(18)仁の家1
週末の土曜日。
忠史は都営三田線・本蓮沼駅の改札を出て駅前の小さな広場に立っていた。雲はあるが空は明るく春らしいやわらかな日差しが差している。
駅前にはコンビニとドラッグストア、数軒の飲食店。どこにでもありそうな東京の住宅街の風景だった。
(ここに奥袴狭と繋がっている人が住んでいる……)
そう思うと不思議な気分になる。
スマホを取り出し仁にメッセージを送ろうとしたその時だった。
「忠史くん?」
背後から声がかかった。振り向くと一人の男性が立っている。三十代後半から四十代前半くらいだろうか。背は高めで落ち着いた雰囲気。柔らかい表情をしているがどこか理知的な目をしていた。
「あ、はい。はじめまして。遠藤忠史です」
忠史は慌てて頭を下げる。
「奥園仁です。会えてよかった」
軽く笑って手を差し出す。忠史も少し戸惑いながら握手を返した。
「そこに車停めてるから。徒歩だとちょっと遠いんだよ」
仁が顎で示した先、路肩に黒いワゴン車が停まっていた。
「すみません、わざわざ迎えに来てもらって」
「いいよいいよ。初めてだと場所わかりにくいしね」
車に乗り込むと仁がエンジンをかけた。車内にはかすかにコーヒーの香りが残っている。
「電車は迷わなかった?」
「はい、大丈夫でした。三田線は初めて乗りましたけど」
「この辺、地味でしょ」
仁は笑いながら車を発進させた。
駅前を抜けるとすぐに住宅街になった。
静かな道。
小さな公園。
ベランダに干された洗濯物。
忠史が何気なく窓の外をていると仁が話しかけてきた。
「おやじからも電話あったよ。忠史くんに会ったか?って」
「え、そうなんですか」
「村に辿り着いた学生なんて、たぶん初めてだからね」
仁の言葉に忠史は少し照れたように笑った。
「でも本当にびっくりしました。あんな場所があるなんて」
仁はちらりと忠史を見る。
「うん。びっくりするよね」
それ以上は何も言わなかった。
車は住宅街の中をゆっくり進み、やがて一軒の家の前で止まった。二階建ての一戸建て。
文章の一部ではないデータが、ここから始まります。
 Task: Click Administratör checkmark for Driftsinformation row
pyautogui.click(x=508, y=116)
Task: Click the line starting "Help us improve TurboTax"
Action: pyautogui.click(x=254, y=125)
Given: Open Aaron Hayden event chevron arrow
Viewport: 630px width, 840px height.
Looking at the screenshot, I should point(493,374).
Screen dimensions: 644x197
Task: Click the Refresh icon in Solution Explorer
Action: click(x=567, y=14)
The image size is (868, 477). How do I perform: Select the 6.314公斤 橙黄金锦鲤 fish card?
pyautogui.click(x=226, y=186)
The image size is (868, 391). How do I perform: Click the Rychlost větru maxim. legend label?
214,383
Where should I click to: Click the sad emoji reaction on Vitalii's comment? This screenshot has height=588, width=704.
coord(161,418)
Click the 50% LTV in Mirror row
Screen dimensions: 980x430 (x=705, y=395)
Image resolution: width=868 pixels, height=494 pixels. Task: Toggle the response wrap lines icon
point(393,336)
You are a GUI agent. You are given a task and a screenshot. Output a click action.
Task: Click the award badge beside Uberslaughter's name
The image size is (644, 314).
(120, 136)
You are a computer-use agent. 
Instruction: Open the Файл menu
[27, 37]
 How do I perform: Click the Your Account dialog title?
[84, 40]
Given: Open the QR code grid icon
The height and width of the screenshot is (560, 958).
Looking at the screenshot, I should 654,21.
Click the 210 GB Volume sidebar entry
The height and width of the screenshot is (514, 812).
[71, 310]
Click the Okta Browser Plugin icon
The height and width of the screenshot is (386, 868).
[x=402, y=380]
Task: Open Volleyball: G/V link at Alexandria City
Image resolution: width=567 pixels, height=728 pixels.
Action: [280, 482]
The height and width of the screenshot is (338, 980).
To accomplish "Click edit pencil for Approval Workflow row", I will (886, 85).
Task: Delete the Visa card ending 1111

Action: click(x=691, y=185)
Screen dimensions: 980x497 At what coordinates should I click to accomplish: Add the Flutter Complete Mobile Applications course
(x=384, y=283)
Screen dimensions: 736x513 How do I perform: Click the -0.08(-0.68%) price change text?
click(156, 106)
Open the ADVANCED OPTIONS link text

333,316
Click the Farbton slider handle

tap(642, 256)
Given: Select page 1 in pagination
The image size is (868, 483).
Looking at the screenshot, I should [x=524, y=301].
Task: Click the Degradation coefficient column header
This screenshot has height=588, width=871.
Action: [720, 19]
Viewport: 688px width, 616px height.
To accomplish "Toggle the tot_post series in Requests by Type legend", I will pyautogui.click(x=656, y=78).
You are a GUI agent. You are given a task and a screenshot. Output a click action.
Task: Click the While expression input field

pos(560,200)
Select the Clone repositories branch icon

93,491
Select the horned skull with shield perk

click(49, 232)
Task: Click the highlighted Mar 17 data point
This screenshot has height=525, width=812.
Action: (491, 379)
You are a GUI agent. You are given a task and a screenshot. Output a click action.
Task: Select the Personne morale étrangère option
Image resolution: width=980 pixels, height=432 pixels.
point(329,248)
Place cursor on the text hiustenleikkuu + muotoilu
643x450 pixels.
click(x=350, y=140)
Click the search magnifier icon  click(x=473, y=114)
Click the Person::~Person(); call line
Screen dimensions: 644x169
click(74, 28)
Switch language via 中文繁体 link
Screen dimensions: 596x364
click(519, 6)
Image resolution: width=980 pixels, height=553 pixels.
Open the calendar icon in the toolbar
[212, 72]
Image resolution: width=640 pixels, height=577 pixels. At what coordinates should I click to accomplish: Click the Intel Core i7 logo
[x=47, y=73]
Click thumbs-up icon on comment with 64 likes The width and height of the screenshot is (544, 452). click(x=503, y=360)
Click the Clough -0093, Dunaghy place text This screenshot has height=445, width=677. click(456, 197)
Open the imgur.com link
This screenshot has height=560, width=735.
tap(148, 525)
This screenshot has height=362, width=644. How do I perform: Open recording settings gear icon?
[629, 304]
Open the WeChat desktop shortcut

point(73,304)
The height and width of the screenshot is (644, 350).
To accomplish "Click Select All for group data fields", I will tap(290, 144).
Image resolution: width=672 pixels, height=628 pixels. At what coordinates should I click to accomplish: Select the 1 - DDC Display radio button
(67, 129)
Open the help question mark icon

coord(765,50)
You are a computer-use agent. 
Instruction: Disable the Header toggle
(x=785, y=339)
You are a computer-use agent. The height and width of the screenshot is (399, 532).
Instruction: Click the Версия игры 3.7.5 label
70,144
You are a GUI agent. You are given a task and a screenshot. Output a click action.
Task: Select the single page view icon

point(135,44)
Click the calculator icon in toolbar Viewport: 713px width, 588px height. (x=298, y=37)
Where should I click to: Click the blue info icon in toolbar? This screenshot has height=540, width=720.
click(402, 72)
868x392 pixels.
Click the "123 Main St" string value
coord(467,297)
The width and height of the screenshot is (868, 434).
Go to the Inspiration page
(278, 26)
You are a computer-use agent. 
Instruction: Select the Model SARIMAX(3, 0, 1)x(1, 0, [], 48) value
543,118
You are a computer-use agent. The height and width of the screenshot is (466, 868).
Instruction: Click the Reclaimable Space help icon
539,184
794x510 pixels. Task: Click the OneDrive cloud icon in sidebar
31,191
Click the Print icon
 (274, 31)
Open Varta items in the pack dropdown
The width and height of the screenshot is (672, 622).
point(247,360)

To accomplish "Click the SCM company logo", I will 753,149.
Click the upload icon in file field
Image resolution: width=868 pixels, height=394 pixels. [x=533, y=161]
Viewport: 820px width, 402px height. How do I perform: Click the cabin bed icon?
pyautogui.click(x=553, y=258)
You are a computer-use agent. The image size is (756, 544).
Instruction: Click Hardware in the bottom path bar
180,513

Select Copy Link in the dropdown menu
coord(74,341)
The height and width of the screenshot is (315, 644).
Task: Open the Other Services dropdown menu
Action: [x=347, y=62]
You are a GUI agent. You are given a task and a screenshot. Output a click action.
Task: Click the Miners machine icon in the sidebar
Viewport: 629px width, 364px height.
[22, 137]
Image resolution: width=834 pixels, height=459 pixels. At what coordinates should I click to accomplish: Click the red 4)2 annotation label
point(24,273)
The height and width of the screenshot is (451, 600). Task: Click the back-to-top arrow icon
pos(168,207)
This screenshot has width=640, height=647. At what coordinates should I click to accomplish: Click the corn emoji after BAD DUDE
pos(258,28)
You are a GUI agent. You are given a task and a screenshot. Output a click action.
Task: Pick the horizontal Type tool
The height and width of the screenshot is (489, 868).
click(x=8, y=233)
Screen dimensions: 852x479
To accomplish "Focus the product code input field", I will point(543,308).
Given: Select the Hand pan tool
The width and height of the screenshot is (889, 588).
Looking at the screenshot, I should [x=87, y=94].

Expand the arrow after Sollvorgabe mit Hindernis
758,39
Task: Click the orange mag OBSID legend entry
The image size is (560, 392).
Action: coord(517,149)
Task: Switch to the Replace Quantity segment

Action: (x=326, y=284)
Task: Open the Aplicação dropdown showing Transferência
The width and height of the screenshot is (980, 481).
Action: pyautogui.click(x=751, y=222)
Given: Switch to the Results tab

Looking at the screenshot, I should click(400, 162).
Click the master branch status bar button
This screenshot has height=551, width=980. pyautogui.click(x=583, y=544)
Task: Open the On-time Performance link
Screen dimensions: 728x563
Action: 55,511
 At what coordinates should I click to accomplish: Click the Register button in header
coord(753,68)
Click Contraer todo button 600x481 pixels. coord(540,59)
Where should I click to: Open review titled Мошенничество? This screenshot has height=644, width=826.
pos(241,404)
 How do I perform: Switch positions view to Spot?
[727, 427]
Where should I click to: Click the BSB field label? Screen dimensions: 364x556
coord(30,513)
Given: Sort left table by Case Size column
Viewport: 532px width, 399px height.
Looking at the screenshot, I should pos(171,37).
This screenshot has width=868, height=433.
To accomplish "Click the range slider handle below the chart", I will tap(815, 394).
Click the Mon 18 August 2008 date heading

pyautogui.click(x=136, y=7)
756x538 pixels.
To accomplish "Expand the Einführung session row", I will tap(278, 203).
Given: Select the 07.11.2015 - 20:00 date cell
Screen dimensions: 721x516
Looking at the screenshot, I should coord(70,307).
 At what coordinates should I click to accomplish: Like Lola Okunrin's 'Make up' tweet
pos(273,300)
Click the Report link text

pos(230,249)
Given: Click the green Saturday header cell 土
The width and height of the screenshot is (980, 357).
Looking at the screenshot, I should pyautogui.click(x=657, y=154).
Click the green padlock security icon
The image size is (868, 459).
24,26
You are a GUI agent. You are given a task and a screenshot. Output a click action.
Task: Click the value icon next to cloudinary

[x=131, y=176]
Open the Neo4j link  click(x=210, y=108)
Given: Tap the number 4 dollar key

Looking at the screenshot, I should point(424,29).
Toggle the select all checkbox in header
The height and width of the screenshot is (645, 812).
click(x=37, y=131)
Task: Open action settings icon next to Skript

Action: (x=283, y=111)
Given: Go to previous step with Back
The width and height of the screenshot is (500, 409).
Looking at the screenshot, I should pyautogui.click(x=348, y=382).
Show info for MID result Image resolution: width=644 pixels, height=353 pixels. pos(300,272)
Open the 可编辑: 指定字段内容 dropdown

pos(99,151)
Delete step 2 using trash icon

新しすぎず古すぎもしない。庭には小さな花壇があり、玄関の横には子ども用の自転車が三台並んでいる。
「着いたよ。ここ」
エンジンが止まる。
忠史は軽く息を吸った。
「お邪魔します」
「どうぞどうぞ。たぶんみんな待ってる」
仁が玄関のドアを開ける。
「ただいま」
「おかえりなさい」
奥から声が聞こえ、すぐに一人の女性が現れる。柔らかな雰囲気の人だった。
「いらっしゃい。遠藤さんですよね」
「はい、遠藤忠史です。今日はお邪魔します」
「奥園富美代です。よく来てくれました」
にこやかに頭を下げる。
その後ろからばたばたと足音が聞こえてきた。
「お客さん来たの?」
三人の子どもたちが顔を出す。
「こんにちは」
元気よく声をそろえる。
「こんにちは」
忠史も思わず笑顔になった。
「長女の凛。中一」
少し背の高い女の子が軽く会釈する。
「真ん中の翼。小四」
元気そうな男の子がじっと忠史を見上げている。
「末っ子の詩。小一」
小さな女の子が少し恥ずかしそうに母の後ろに隠れた。
「大学生なんでしょ?」
凛が興味津々で言う。
「なんかすごい」
翼も感心したように言う。
「ほらほら、玄関で立ち話しないの」
富美代が笑いながら言った。
「どうぞ、中へ」
「お邪魔します」
靴を脱ぎ廊下を進む。家の中は明るくどこか温かい空気が流れていた。リビングからはテレビの音と、さっきまでの生活の気配がそのまま残っている。
「こっちこっち」
仁がリビングへ案内する。
大きめのソファとダイニングテーブル。
壁には子どもたちの写真。
棚には本やアルバムが並んでいる。
「どうぞ、座って」
仁がソファを指した。
忠史は少し緊張しながら腰を下ろした。
いよいよ――
奥袴狭の話が始まりそうだった。